Hyperlocal ML weather prediction that fuses data from your WeatherFlow Tempest station, 7 weather models, METAR airport observations, and NWS forecasts — then learns which models perform best for your specific location over time.
WeatherOracle collects hourly forecasts from 7 weather models (GFS, HRRR, ECMWF, ICON, GEM, JMA, and Tempest BetterForecast), compares them against what actually happened at your Tempest station, and uses that verification data to build an ML ensemble that outperforms any individual model.
Key features:
- Verification-driven learning — every cycle, past predictions are scored against reality. Models that perform well get higher weight automatically.
- Tiered prediction — 0-6h uses persistence nowcasting (trend extrapolation from your Tempest), 6-12h blends obs with models, 12-72h uses pure ML ensemble.
- Adaptive ML — automatically scales model complexity to data size (Ridge regression for small datasets, Gradient Boosting for large ones).
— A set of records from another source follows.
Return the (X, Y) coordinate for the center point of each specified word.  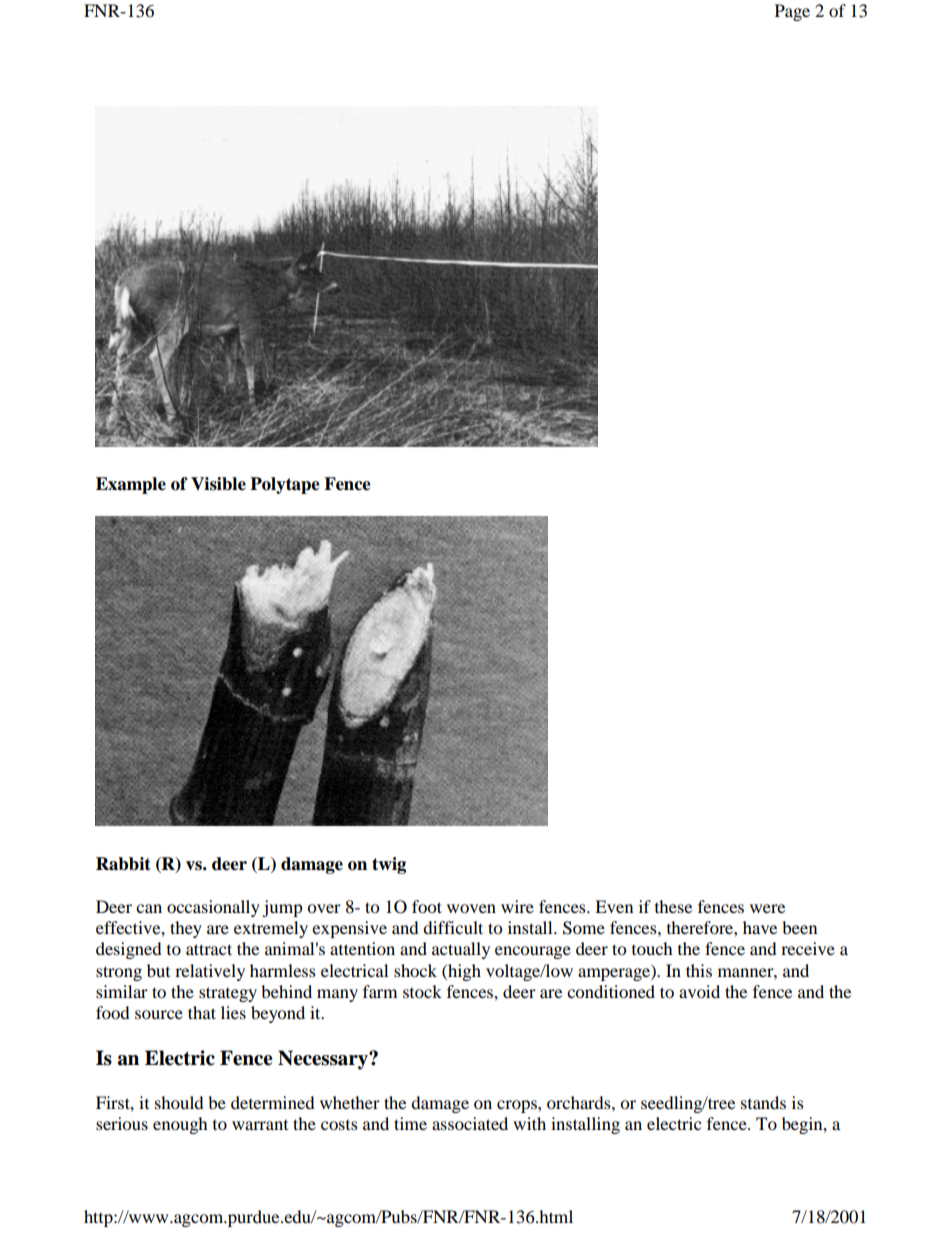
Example (131, 485)
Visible (218, 484)
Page (792, 12)
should (179, 1102)
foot (427, 906)
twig (389, 865)
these (673, 906)
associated (470, 1123)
Includes an overfitting guard that rejects models where cross-validation MAE diverges too far from training MAE.
- Exponential decay scoreboard — recent model performance is weighted more heavily than old data (48h half-life), so the system responds quickly to weather regime changes.
- Claude AI advisor (optional) — periodically analyzes the NWS forecast discussion, current model performance, and observations to recommend model weight adjustments. Tracks whether its own advice helped or hurt accuracy.
- Multi-location support — monitor multiple Tempest stations simultaneously with independent ML models per location.
- Home Assistant integration — publishes forecasts as HA sensors with a custom Lovelace card.
- METAR verification — uses nearby airport observations to verify precipitation type and weather conditions.
- Observation quality gate — validates all incoming data against physical bounds before storing.
- Python 3.10+
- WeatherFlow Tempest weather station with API token (get one here)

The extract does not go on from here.